_Input_:
────

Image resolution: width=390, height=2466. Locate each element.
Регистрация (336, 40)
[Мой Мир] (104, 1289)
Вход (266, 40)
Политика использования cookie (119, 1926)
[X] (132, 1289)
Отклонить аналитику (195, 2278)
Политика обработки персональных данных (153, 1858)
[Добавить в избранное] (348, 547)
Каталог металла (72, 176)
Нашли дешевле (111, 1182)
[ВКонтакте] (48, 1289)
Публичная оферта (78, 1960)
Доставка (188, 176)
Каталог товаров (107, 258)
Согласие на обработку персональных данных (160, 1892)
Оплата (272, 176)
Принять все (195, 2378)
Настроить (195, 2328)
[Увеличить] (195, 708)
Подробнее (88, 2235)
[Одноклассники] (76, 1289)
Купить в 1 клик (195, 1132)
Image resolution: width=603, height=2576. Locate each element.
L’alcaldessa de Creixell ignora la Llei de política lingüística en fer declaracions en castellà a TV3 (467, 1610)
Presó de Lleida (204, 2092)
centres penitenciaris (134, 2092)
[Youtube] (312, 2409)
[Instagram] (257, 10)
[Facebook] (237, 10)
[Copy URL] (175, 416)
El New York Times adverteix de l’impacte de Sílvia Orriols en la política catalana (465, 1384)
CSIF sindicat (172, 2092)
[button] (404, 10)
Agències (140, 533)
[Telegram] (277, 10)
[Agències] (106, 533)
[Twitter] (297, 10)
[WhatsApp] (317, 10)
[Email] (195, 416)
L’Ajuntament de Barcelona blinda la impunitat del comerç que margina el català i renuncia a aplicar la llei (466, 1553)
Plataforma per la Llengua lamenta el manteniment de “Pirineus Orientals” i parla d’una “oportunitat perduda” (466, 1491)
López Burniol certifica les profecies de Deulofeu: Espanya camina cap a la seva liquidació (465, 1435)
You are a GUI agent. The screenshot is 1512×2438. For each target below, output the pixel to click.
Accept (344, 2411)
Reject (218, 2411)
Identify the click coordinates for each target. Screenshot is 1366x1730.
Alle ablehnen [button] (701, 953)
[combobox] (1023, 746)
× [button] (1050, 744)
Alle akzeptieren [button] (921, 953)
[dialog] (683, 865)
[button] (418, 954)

────

_Your objective_:
Set down the listing again, exactly.

_Answer to this exercise_:
Image resolution: width=390, height=2466. Locate each element.
Регистрация (336, 40)
[Мой Мир] (104, 1289)
Вход (266, 40)
Политика использования cookie (119, 1926)
[X] (132, 1289)
Отклонить аналитику (195, 2278)
Политика обработки персональных данных (153, 1858)
[Добавить в избранное] (348, 547)
Каталог металла (72, 176)
Нашли дешевле (111, 1182)
[ВКонтакте] (48, 1289)
Публичная оферта (78, 1960)
Доставка (188, 176)
Каталог товаров (107, 258)
Согласие на обработку персональных данных (160, 1892)
Оплата (272, 176)
Принять все (195, 2378)
Настроить (195, 2328)
[Увеличить] (195, 708)
Подробнее (88, 2235)
[Одноклассники] (76, 1289)
Купить в 1 клик (195, 1132)
Image resolution: width=603, height=2576. Locate each element.
L’alcaldessa de Creixell ignora la Llei de política lingüística en fer declaracions en castellà a TV3 (467, 1610)
Presó de Lleida (204, 2092)
centres penitenciaris (134, 2092)
[Youtube] (312, 2409)
[Instagram] (257, 10)
[Facebook] (237, 10)
[Copy URL] (175, 416)
El New York Times adverteix de l’impacte de Sílvia Orriols en la política catalana (465, 1384)
CSIF sindicat (172, 2092)
[button] (404, 10)
Agències (140, 533)
[Telegram] (277, 10)
[Agències] (106, 533)
[Twitter] (297, 10)
[WhatsApp] (317, 10)
[Email] (195, 416)
L’Ajuntament de Barcelona blinda la impunitat del comerç que margina el català i renuncia a aplicar la llei (466, 1553)
Plataforma per la Llengua lamenta el manteniment de “Pirineus Orientals” i parla d’una “oportunitat perduda” (466, 1491)
López Burniol certifica les profecies de Deulofeu: Espanya camina cap a la seva liquidació (465, 1435)
You are a GUI agent. The screenshot is 1512×2438. For each target below, output the pixel to click.
Accept (344, 2411)
Reject (218, 2411)
Identify the click coordinates for each target. Screenshot is 1366x1730.
Alle ablehnen [button] (701, 953)
[combobox] (1023, 746)
× [button] (1050, 744)
Alle akzeptieren [button] (921, 953)
[dialog] (683, 865)
[button] (418, 954)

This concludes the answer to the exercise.